» Goal:
Write out every line of the items below as a JSON list of strings, one string per line, skipping blank lines and leaving out the pictures.

— start of Recorded information —

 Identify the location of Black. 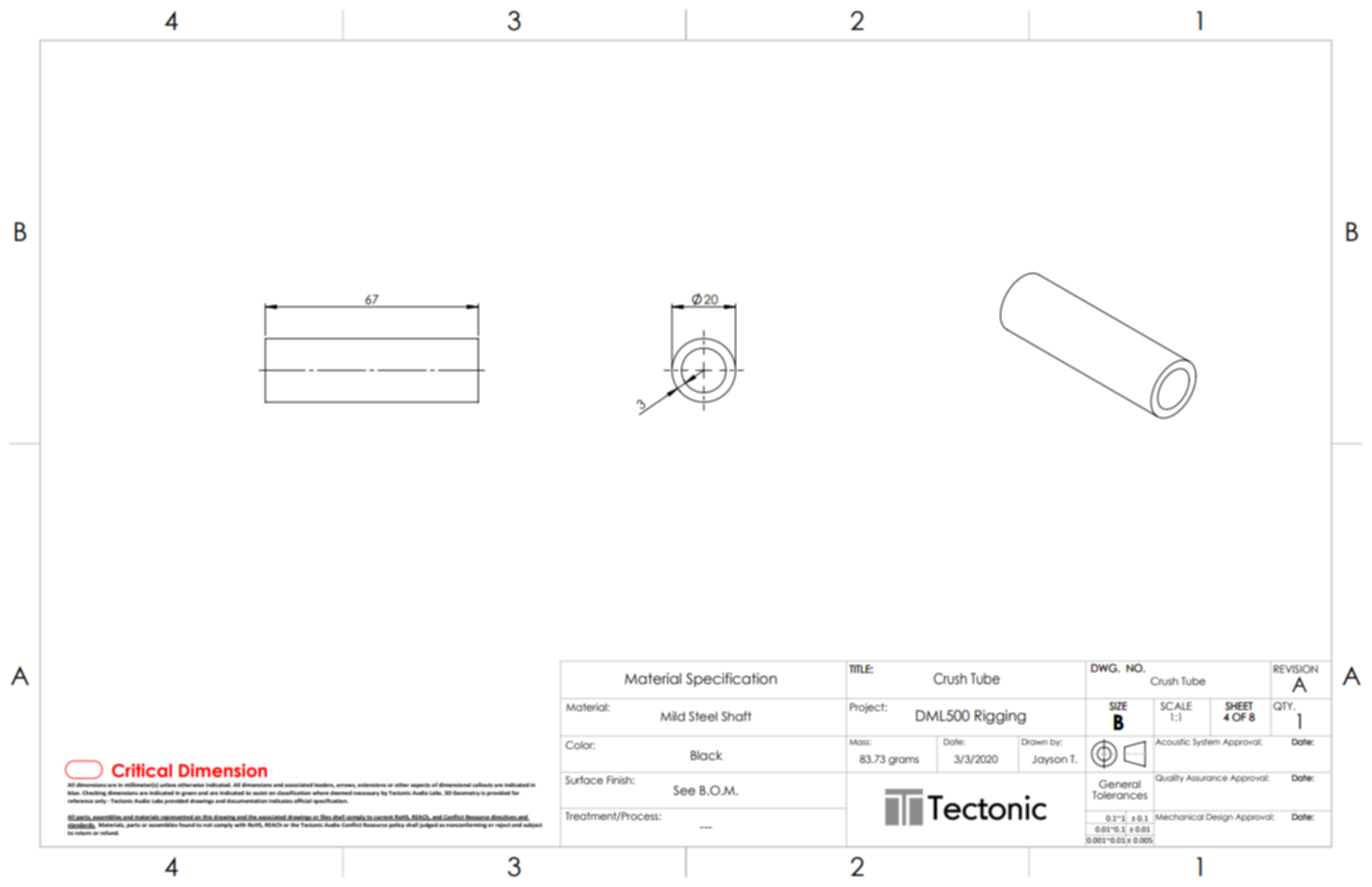
(706, 755).
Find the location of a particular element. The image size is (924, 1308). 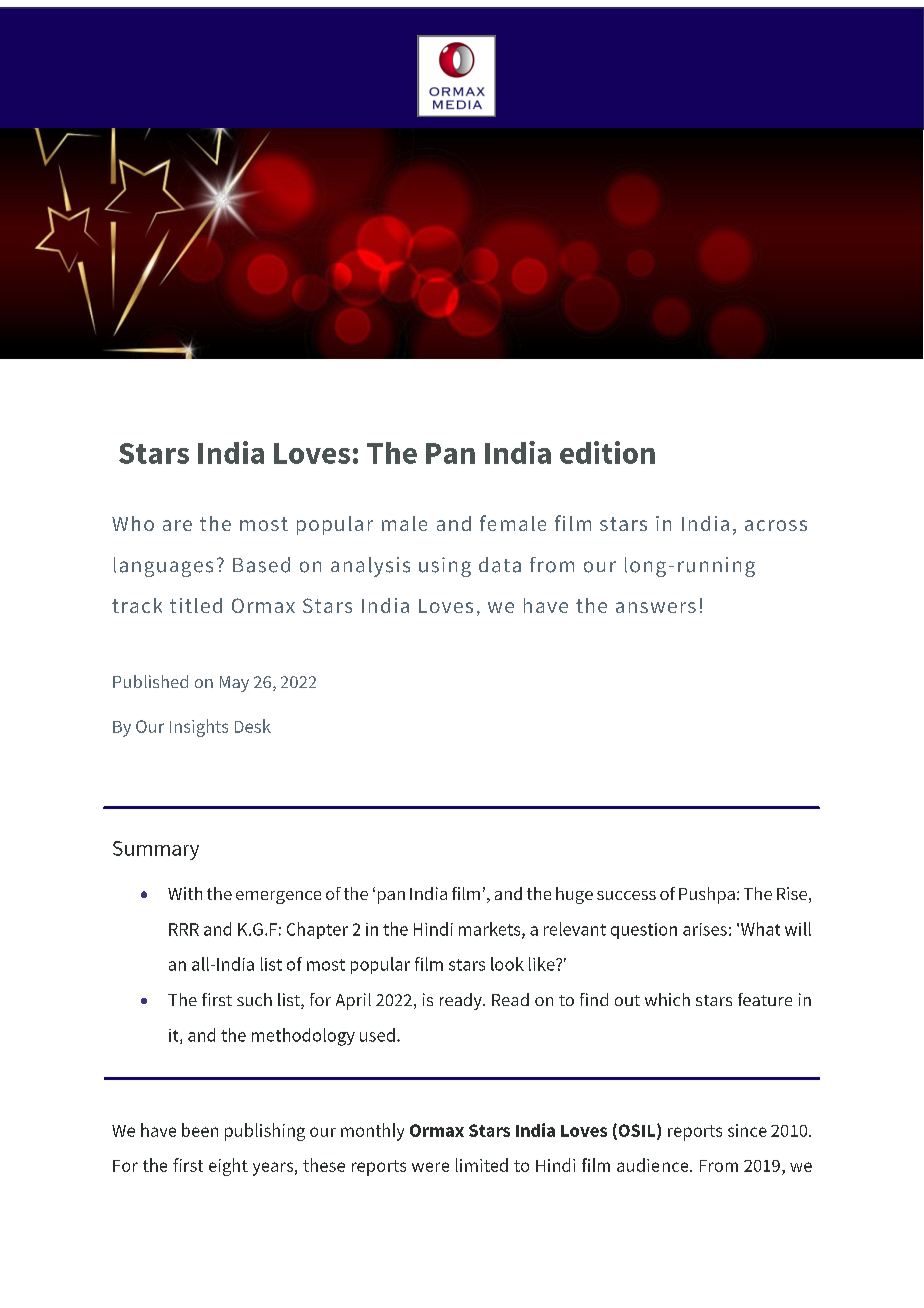

limited is located at coordinates (482, 1165).
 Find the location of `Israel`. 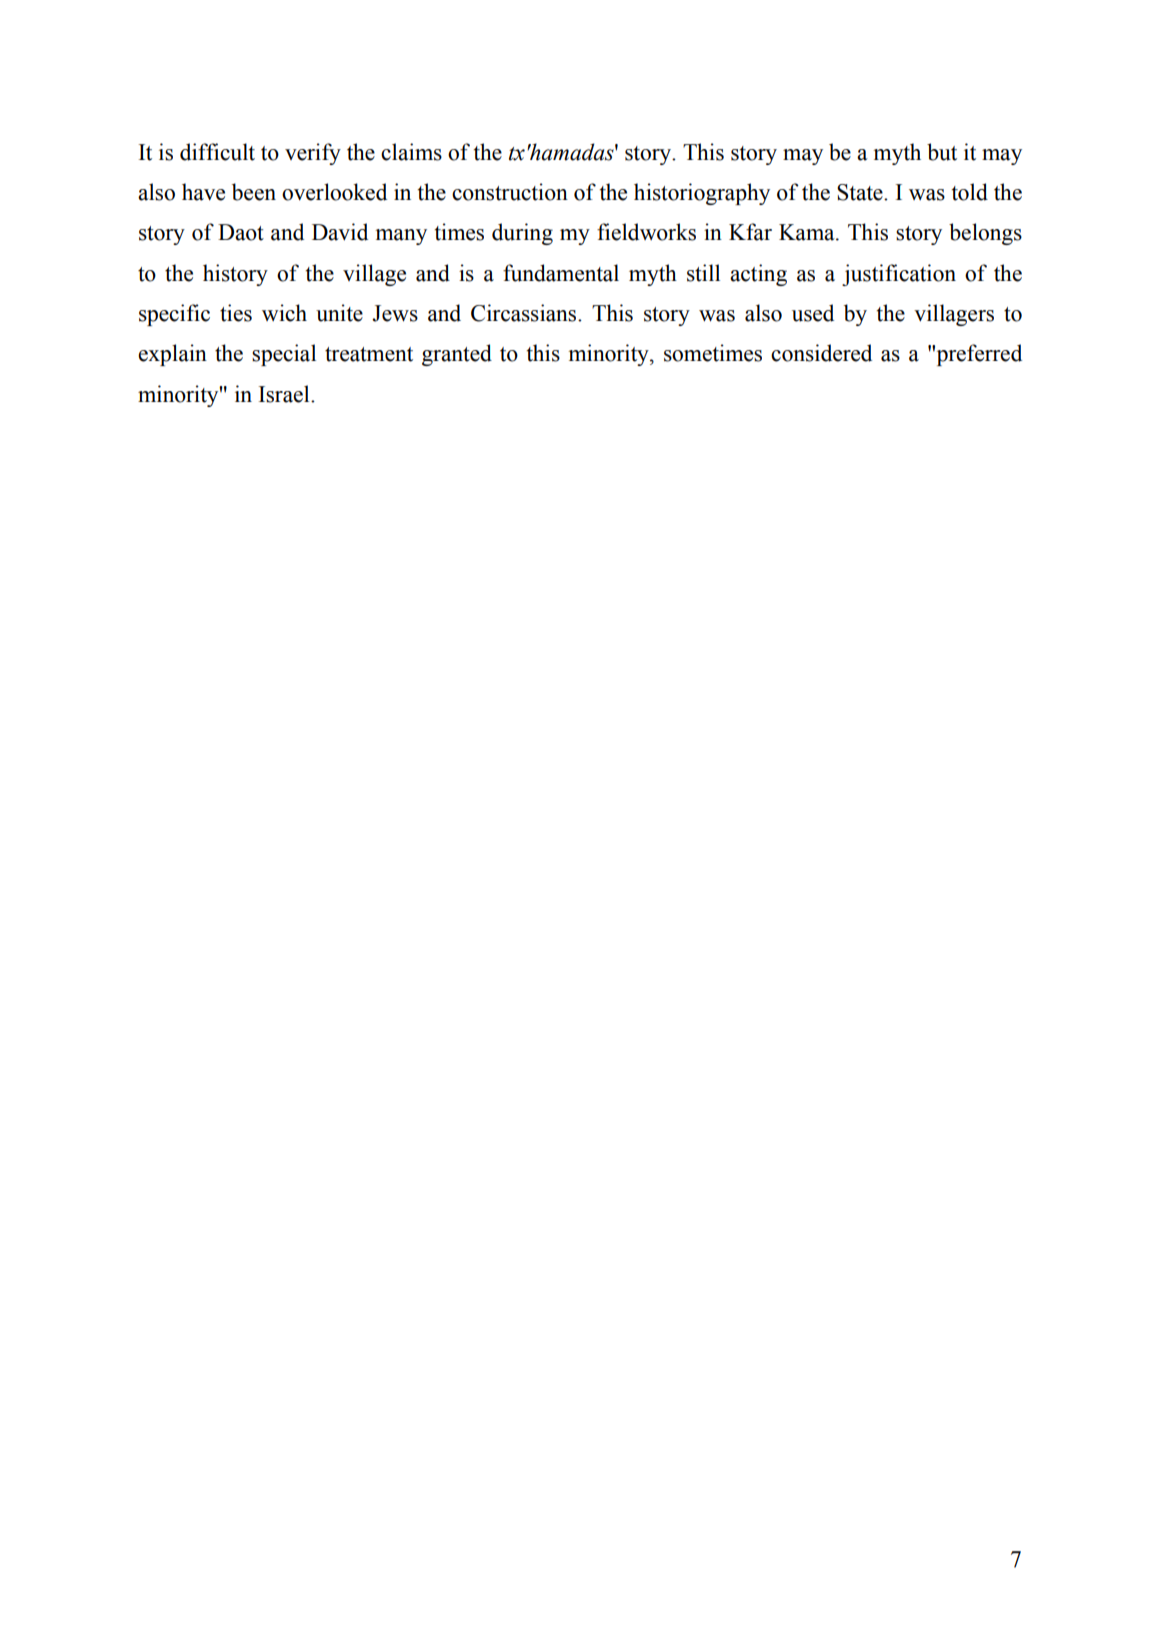

Israel is located at coordinates (285, 394).
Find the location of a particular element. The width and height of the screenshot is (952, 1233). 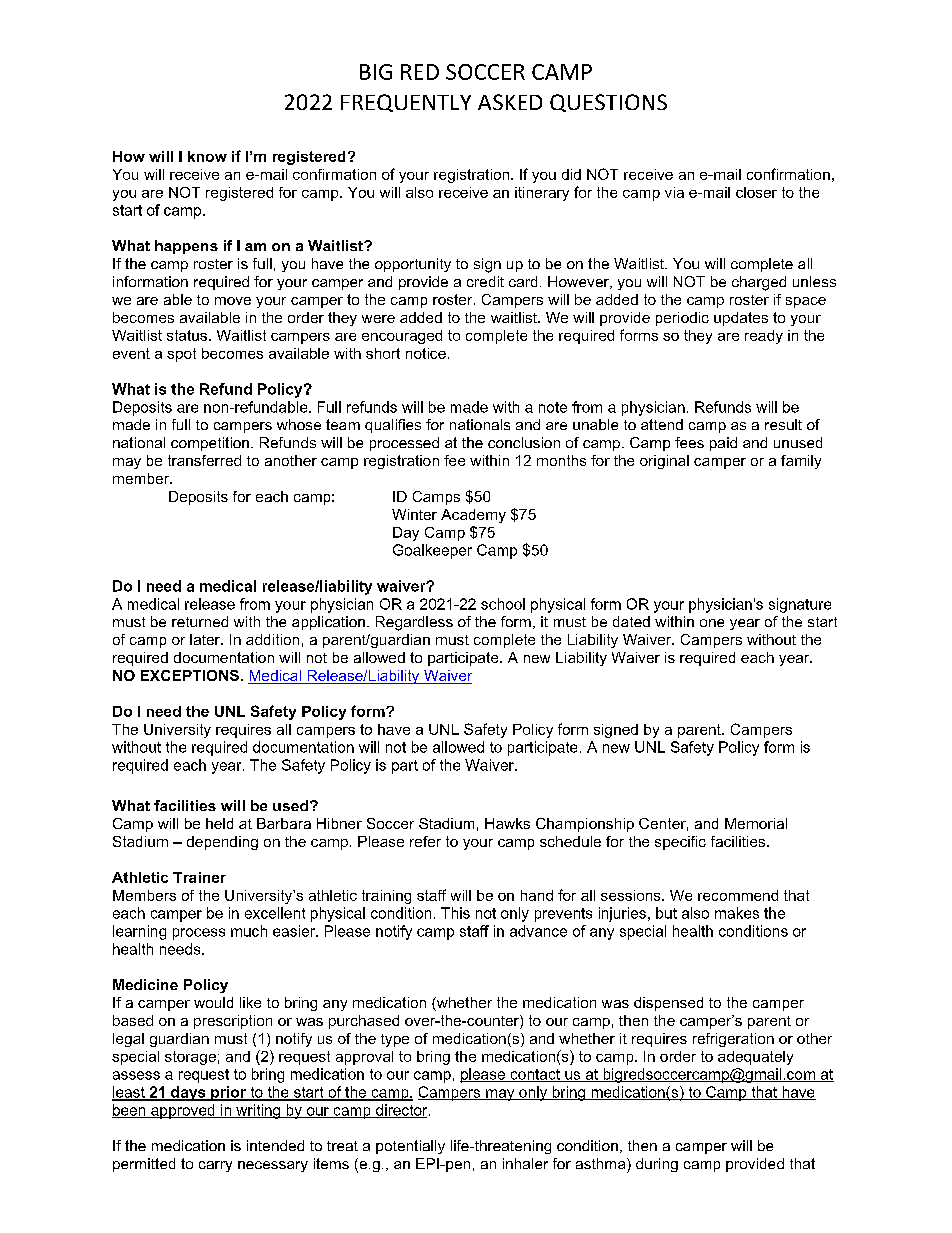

— end of Recorded information —

» Solution to the problem:
[
  " Identify the location of Black. ",
  "(706, 755).",
  "Find the location of a particular element. The image size is (924, 1308). ",
  "limited is located at coordinates (482, 1165).",
  " Find the location of `Israel`. ",
  "Israel is located at coordinates (285, 394).",
  "Find the location of a particular element. The width and height of the screenshot is (952, 1233). "
]